### [YOUR GOAL]
Starting at the line that contains "Instruction: Tap the Jump to search field", write out every line through the end of the records exactly as it stands, and leave out all pictures.

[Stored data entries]
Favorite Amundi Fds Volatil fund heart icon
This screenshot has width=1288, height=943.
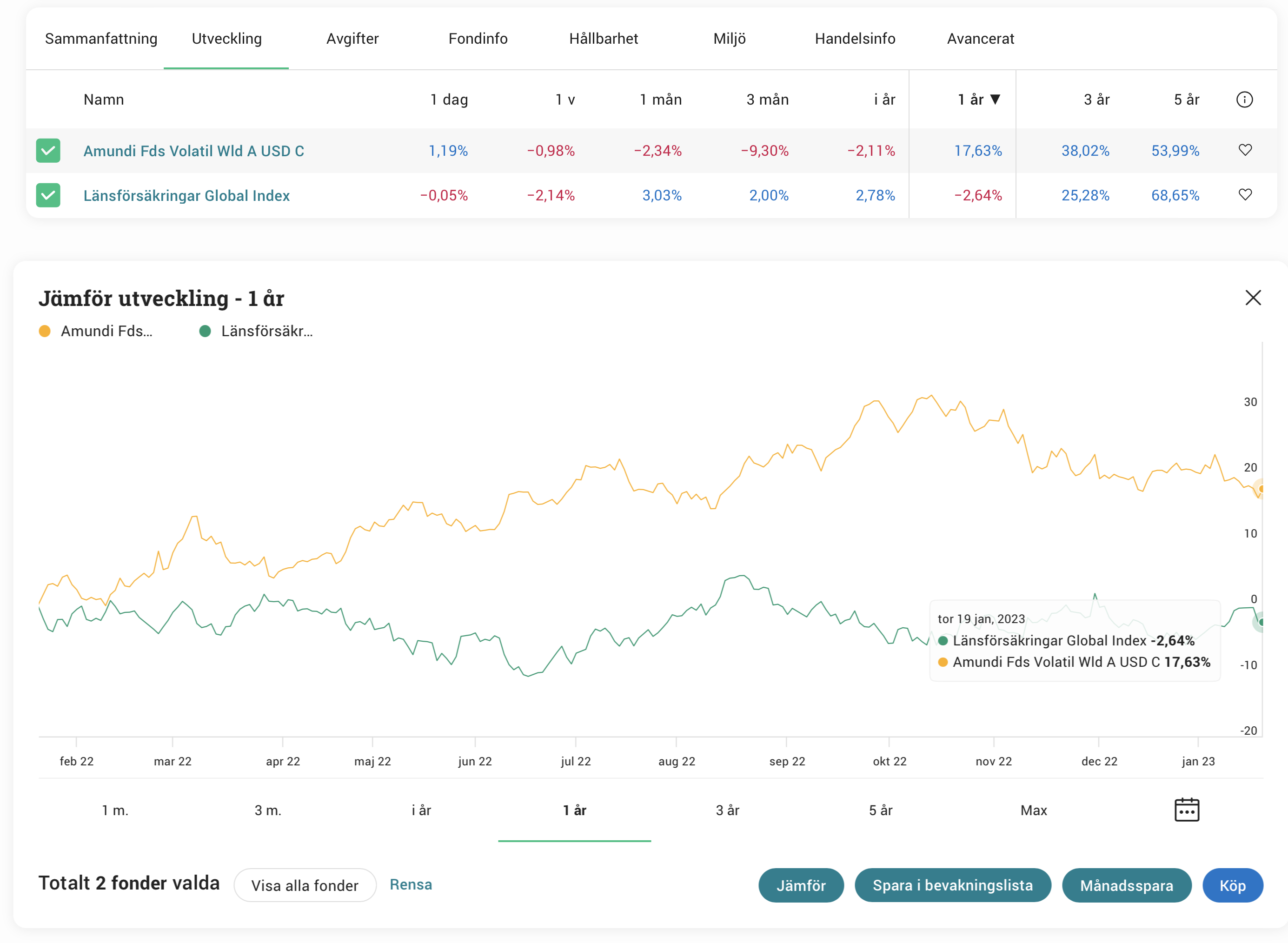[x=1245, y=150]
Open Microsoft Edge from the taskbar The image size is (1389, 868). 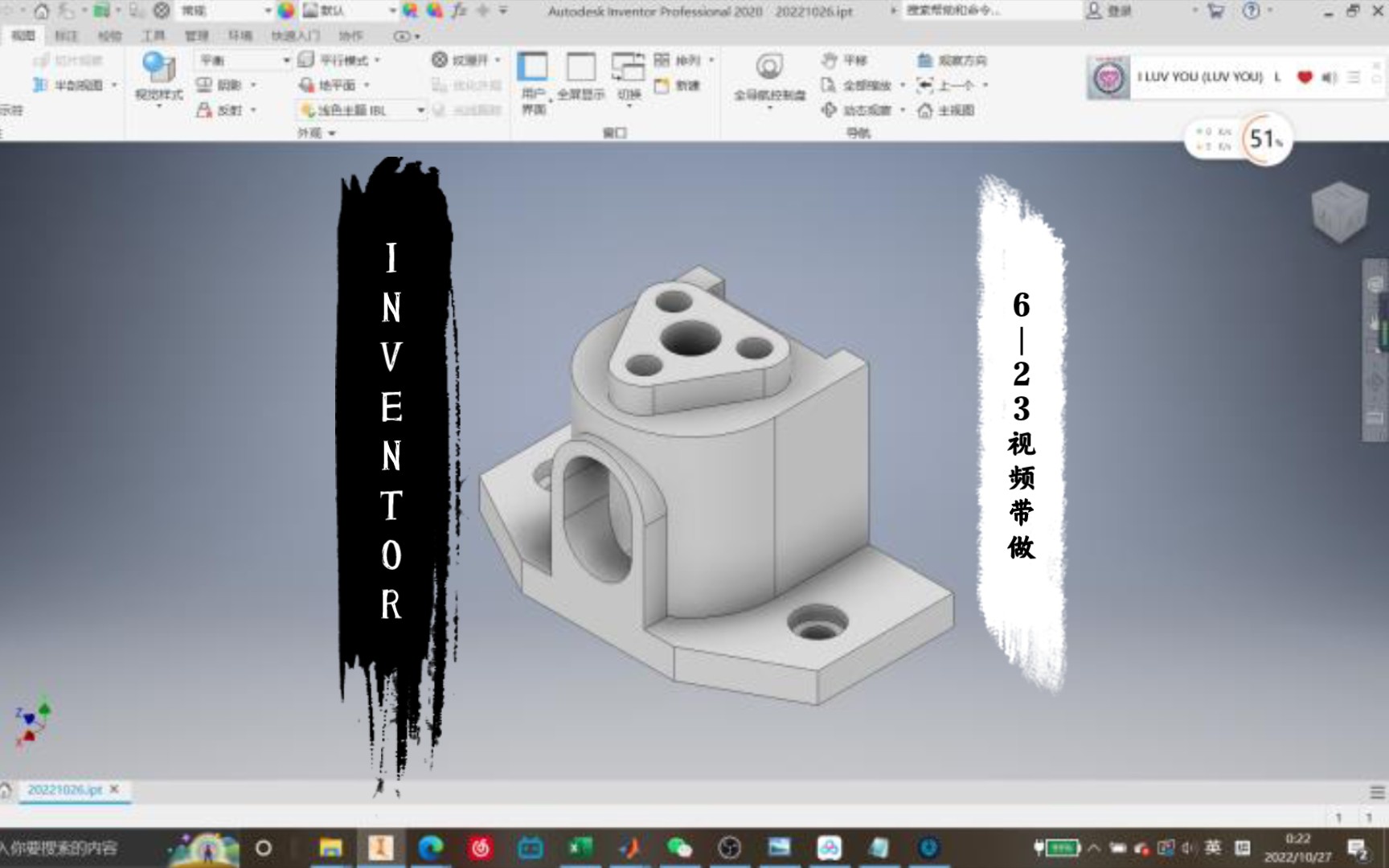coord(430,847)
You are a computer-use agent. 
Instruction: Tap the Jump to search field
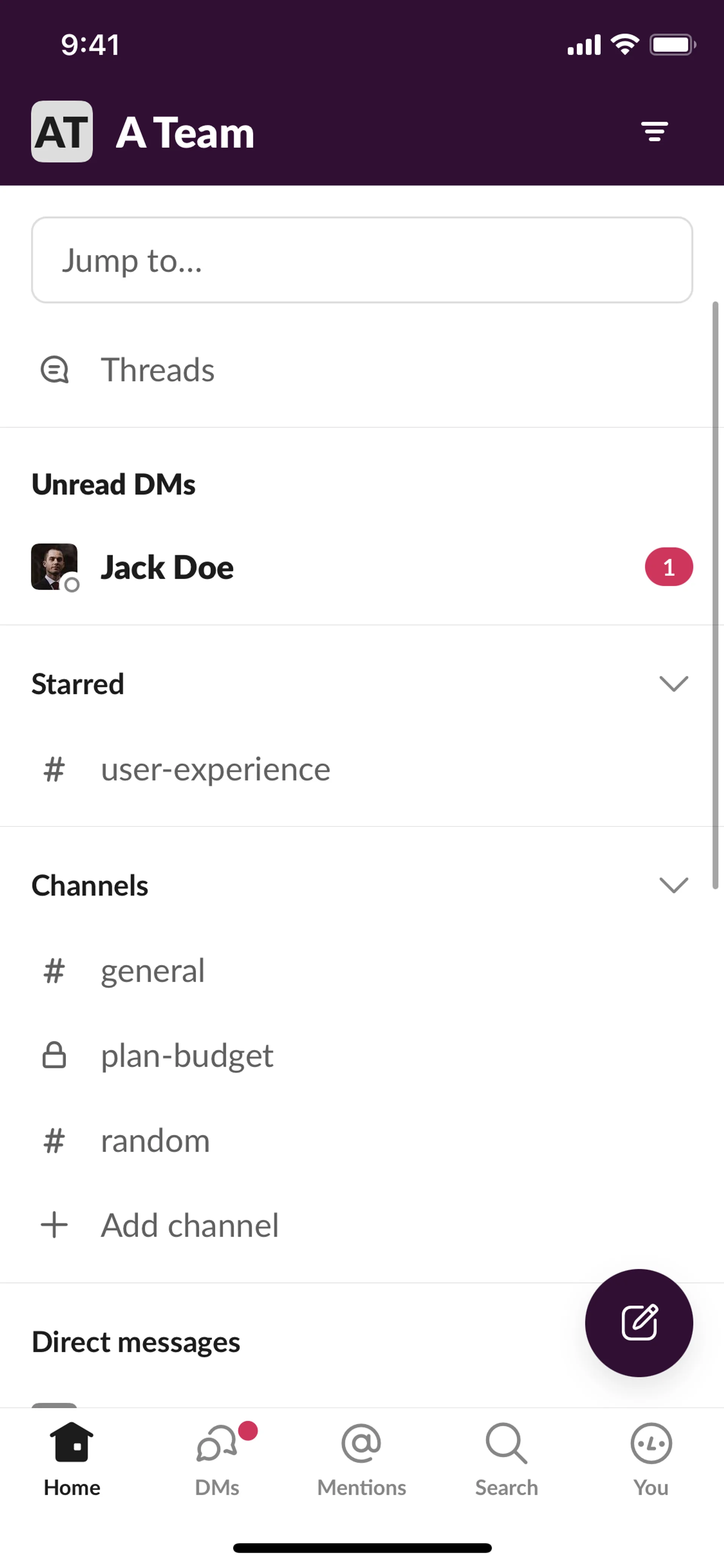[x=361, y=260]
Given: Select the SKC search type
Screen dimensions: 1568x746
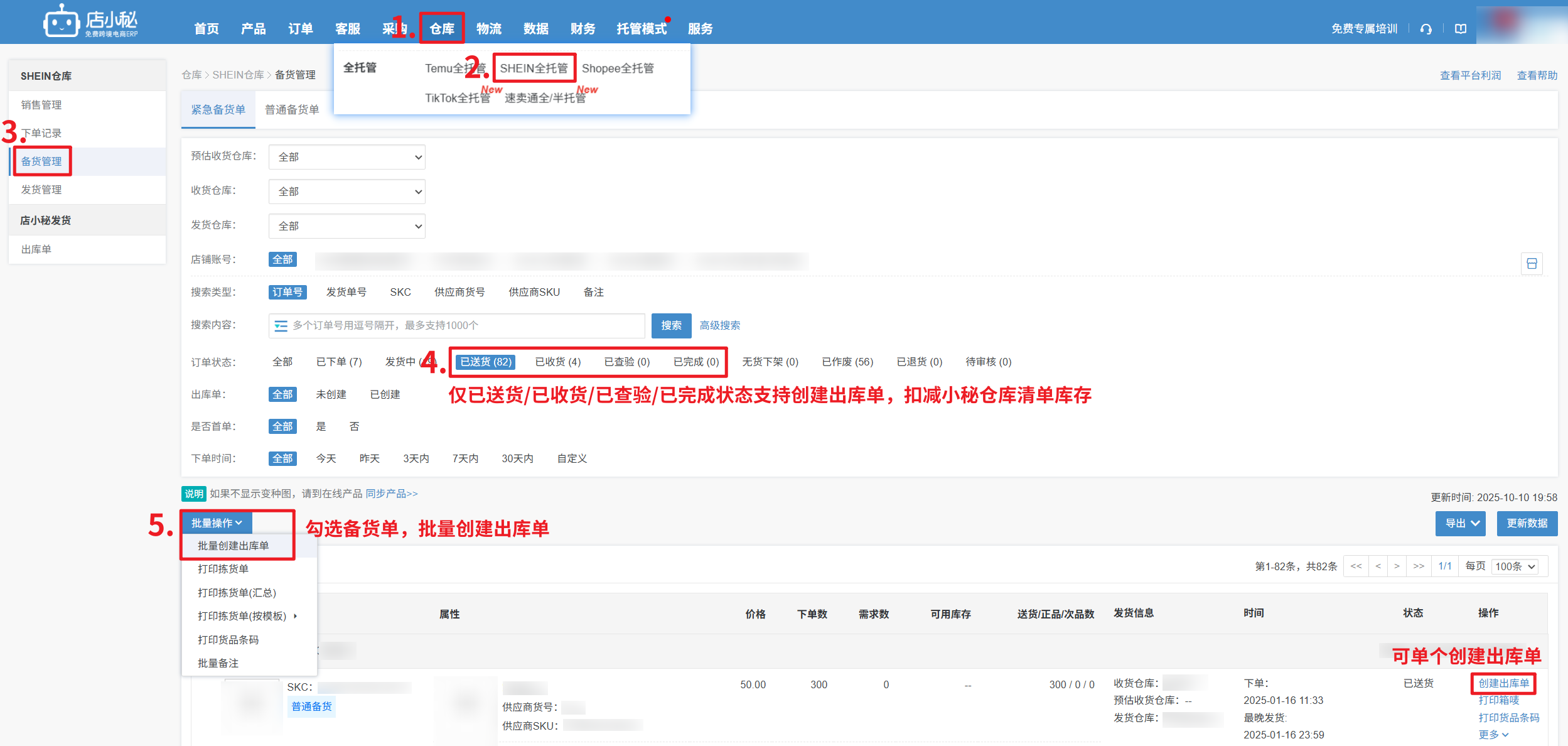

### [ANSWER SECTION]
Instruction: Tap the Jump to search field
[x=361, y=260]
Given: Select the SKC search type
Screen dimensions: 1568x746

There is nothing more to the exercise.